CHALLENGE. Please put the data below into a numbered list, beginning at the line that contains "You are a computer-use" and continuing through the last line of the data. Leave out any blank lines.

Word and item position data
════════════════════

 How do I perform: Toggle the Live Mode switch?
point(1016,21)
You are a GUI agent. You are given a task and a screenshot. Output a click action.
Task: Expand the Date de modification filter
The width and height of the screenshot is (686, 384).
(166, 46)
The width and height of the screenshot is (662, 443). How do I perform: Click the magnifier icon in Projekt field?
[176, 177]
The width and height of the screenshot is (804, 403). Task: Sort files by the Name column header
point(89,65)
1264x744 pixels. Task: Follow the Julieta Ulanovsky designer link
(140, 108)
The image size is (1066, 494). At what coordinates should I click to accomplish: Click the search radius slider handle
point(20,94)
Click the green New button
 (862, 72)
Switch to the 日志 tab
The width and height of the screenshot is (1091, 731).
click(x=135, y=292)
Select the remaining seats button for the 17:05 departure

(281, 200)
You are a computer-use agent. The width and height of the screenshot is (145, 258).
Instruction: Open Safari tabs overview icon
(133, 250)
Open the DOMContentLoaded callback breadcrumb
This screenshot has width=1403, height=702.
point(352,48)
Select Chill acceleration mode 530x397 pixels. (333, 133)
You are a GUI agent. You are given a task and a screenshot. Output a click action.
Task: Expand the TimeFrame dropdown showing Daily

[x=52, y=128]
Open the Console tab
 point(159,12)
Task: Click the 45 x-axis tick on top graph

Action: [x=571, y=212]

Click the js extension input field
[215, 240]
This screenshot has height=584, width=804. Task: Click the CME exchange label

════════════════════

SOLUTION TO THE PROBLEM.
1. You are a computer-use agent. The width and height of the screenshot is (145, 258).
2. Instruction: Open Safari tabs overview icon
3. (133, 250)
4. Open the DOMContentLoaded callback breadcrumb
5. This screenshot has width=1403, height=702.
6. point(352,48)
7. Select Chill acceleration mode 530x397 pixels. (333, 133)
8. You are a GUI agent. You are given a task and a screenshot. Output a click action.
9. Task: Expand the TimeFrame dropdown showing Daily
10. [x=52, y=128]
11. Open the Console tab
12.  point(159,12)
13. Task: Click the 45 x-axis tick on top graph
14. Action: [x=571, y=212]
15. Click the js extension input field
16. [215, 240]
17. This screenshot has height=584, width=804. Task: Click the CME exchange label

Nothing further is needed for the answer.